= TASK =
Output the stretch of the data from the line containing "Identify the location of pass-score-input: 90" through the line containing "coordinates (192, 98).", both included, as a JSON list of strings with one string per line and blank lines omitted.

= DATA TO USE =
================
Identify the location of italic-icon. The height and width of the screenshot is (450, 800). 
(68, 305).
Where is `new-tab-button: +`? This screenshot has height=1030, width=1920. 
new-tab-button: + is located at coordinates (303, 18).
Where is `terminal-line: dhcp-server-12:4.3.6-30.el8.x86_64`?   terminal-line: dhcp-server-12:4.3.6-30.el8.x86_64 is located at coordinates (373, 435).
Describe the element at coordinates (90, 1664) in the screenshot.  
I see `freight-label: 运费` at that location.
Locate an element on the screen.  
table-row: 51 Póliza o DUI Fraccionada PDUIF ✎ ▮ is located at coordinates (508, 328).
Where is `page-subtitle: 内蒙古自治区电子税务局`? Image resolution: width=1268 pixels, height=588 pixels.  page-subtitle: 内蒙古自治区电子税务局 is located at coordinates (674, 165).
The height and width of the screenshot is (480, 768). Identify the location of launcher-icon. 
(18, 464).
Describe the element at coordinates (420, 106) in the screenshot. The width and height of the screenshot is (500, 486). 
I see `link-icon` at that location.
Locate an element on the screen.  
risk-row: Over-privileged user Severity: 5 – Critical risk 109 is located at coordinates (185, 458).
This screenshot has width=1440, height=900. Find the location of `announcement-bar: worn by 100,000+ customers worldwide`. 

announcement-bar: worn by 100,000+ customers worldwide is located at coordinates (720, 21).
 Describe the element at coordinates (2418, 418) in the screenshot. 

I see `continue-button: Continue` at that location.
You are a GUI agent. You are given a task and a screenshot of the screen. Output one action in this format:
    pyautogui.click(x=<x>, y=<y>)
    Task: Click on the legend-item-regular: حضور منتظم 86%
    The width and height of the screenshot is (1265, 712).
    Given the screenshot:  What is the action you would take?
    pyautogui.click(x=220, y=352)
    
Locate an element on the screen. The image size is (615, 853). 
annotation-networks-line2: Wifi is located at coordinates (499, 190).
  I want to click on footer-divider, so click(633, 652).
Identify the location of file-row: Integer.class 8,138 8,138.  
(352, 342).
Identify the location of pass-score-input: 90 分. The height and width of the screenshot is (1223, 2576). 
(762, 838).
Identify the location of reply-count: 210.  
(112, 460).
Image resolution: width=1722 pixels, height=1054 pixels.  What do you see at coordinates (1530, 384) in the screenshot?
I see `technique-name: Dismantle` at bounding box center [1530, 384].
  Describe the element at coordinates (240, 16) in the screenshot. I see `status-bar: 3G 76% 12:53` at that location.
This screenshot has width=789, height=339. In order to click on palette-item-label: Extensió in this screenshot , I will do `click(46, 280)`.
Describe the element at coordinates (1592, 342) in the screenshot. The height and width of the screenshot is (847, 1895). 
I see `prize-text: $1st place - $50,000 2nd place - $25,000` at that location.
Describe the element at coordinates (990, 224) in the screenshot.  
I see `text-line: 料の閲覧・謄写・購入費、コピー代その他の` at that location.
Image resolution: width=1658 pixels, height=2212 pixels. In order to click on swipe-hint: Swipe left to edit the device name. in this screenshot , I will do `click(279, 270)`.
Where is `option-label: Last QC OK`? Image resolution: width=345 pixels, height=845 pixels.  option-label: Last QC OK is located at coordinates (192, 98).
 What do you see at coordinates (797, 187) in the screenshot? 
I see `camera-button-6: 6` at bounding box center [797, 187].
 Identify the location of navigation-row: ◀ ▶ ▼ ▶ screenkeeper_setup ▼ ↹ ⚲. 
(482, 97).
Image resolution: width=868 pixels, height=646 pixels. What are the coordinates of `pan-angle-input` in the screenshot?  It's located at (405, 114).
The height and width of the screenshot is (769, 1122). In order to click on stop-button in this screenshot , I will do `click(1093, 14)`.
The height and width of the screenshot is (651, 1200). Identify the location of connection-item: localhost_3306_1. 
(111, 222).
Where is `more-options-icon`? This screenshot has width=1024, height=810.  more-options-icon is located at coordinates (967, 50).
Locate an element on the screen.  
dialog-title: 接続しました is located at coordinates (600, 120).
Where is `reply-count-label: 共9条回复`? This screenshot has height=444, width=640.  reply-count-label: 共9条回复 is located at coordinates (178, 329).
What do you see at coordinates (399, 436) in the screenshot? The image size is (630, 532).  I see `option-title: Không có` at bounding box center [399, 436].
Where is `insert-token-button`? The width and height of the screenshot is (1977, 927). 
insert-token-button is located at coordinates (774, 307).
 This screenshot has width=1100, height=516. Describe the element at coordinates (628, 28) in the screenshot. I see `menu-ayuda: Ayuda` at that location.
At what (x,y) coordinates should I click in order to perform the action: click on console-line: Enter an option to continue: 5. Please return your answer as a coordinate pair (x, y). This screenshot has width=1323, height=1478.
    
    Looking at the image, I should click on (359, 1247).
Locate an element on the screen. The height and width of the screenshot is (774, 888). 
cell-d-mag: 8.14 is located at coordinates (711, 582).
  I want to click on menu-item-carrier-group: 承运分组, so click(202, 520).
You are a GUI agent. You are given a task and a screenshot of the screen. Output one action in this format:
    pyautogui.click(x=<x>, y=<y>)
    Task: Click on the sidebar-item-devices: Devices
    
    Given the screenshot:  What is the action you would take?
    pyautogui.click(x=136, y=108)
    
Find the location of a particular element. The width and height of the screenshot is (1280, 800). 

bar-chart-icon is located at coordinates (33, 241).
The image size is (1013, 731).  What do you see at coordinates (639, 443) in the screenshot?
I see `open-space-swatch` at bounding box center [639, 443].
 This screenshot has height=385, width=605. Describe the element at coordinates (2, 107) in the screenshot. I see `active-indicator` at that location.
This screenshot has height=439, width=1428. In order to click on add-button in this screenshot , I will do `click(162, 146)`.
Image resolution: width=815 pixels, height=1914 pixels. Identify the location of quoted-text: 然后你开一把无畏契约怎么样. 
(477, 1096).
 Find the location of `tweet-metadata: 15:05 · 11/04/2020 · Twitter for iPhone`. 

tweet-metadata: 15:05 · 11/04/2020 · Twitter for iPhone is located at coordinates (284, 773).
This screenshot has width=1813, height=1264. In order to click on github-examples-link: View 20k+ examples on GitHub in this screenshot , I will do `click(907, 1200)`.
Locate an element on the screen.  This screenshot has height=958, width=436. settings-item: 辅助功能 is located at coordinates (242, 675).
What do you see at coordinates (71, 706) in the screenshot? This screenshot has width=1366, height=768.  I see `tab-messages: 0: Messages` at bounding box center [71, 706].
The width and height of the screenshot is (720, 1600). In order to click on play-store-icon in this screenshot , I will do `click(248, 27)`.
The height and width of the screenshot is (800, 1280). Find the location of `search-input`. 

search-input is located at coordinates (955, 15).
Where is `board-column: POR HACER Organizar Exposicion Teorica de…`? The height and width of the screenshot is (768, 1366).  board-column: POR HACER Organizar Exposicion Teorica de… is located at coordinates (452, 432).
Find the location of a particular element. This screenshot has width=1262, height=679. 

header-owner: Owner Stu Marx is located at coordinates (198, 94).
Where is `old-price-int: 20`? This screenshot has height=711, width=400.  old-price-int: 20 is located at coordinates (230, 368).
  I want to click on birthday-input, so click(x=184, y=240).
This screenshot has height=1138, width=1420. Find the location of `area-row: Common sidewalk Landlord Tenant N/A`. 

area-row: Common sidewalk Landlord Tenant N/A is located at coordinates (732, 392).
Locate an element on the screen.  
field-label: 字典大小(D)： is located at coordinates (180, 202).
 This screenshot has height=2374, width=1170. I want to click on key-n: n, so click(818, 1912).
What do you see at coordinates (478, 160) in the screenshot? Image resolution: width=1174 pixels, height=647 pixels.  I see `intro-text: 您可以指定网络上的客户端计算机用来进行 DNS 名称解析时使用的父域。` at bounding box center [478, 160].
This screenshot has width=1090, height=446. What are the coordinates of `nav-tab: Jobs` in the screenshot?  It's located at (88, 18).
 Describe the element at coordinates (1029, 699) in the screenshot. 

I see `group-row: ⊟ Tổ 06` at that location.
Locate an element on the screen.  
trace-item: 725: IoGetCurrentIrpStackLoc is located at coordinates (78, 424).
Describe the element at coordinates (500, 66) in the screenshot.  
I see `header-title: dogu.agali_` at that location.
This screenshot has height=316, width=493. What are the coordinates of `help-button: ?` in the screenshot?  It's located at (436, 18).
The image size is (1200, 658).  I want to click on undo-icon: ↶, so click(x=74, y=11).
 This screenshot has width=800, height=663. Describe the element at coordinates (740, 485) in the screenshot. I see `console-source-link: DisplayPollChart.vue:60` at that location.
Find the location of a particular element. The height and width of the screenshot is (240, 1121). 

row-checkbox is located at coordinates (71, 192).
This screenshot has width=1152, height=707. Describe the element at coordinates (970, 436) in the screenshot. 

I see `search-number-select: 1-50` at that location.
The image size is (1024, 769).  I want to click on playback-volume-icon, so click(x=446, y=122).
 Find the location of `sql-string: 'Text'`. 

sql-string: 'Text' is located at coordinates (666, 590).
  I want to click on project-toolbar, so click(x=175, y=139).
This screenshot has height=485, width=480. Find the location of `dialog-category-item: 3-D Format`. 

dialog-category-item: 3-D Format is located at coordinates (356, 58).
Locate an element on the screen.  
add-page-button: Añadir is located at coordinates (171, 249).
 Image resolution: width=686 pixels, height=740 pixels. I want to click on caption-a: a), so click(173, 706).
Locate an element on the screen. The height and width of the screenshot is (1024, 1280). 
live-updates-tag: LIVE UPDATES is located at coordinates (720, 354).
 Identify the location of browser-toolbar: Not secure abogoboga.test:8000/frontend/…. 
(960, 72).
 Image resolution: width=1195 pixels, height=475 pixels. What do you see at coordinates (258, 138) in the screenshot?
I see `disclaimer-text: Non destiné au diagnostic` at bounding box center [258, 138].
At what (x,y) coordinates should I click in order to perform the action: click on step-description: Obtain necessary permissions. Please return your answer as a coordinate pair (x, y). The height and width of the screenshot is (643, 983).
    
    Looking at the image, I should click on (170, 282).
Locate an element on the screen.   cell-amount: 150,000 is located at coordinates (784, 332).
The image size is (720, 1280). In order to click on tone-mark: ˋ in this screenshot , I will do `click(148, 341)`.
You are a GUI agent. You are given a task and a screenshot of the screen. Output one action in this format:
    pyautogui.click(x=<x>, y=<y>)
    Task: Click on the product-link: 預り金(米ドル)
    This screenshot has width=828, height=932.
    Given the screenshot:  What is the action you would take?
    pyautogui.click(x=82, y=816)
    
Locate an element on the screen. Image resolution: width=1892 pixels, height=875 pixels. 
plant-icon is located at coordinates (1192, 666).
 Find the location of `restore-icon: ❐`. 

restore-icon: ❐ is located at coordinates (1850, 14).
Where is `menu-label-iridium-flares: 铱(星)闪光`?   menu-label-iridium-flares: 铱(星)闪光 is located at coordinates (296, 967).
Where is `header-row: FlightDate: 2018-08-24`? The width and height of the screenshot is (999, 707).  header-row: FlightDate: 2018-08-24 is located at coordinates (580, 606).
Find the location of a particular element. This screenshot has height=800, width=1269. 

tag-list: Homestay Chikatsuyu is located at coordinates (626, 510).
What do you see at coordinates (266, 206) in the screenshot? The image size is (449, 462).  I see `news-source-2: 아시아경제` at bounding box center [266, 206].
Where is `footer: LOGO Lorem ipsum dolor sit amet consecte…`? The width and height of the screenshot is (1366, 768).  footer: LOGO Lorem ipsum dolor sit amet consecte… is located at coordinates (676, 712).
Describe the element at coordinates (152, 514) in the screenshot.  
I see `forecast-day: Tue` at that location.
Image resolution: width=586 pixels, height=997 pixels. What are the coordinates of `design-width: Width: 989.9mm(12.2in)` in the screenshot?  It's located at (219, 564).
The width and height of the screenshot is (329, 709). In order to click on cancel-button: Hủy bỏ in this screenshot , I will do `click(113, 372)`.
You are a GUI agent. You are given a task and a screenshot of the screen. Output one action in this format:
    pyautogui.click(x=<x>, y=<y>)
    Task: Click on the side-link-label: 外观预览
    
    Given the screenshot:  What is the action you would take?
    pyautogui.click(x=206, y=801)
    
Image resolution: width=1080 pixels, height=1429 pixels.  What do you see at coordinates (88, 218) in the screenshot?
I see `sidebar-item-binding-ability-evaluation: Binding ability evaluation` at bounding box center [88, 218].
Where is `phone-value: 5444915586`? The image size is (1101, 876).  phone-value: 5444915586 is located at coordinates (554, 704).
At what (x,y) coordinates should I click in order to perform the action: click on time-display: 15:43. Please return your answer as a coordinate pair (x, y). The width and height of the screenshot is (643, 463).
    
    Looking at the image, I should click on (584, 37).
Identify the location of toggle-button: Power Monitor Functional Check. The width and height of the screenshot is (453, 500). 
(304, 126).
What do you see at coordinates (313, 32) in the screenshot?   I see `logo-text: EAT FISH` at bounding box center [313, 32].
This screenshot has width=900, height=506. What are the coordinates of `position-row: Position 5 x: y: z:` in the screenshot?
================
= RESULT FOR THIS EXERCISE =
[
  "Identify the location of pass-score-input: 90 分. The height and width of the screenshot is (1223, 2576). ",
  "(762, 838).",
  "Identify the location of reply-count: 210.  ",
  "(112, 460).",
  "Image resolution: width=1722 pixels, height=1054 pixels.  What do you see at coordinates (1530, 384) in the screenshot?",
  "I see `technique-name: Dismantle` at bounding box center [1530, 384].",
  "  Describe the element at coordinates (240, 16) in the screenshot. I see `status-bar: 3G 76% 12:53` at that location.",
  "This screenshot has width=789, height=339. In order to click on palette-item-label: Extensió in this screenshot , I will do `click(46, 280)`.",
  "Describe the element at coordinates (1592, 342) in the screenshot. The height and width of the screenshot is (847, 1895). ",
  "I see `prize-text: $1st place - $50,000 2nd place - $25,000` at that location.",
  "Describe the element at coordinates (990, 224) in the screenshot.  ",
  "I see `text-line: 料の閲覧・謄写・購入費、コピー代その他の` at that location.",
  "Image resolution: width=1658 pixels, height=2212 pixels. In order to click on swipe-hint: Swipe left to edit the device name. in this screenshot , I will do `click(279, 270)`.",
  "Where is `option-label: Last QC OK`? Image resolution: width=345 pixels, height=845 pixels.  option-label: Last QC OK is located at coordinates (192, 98)."
]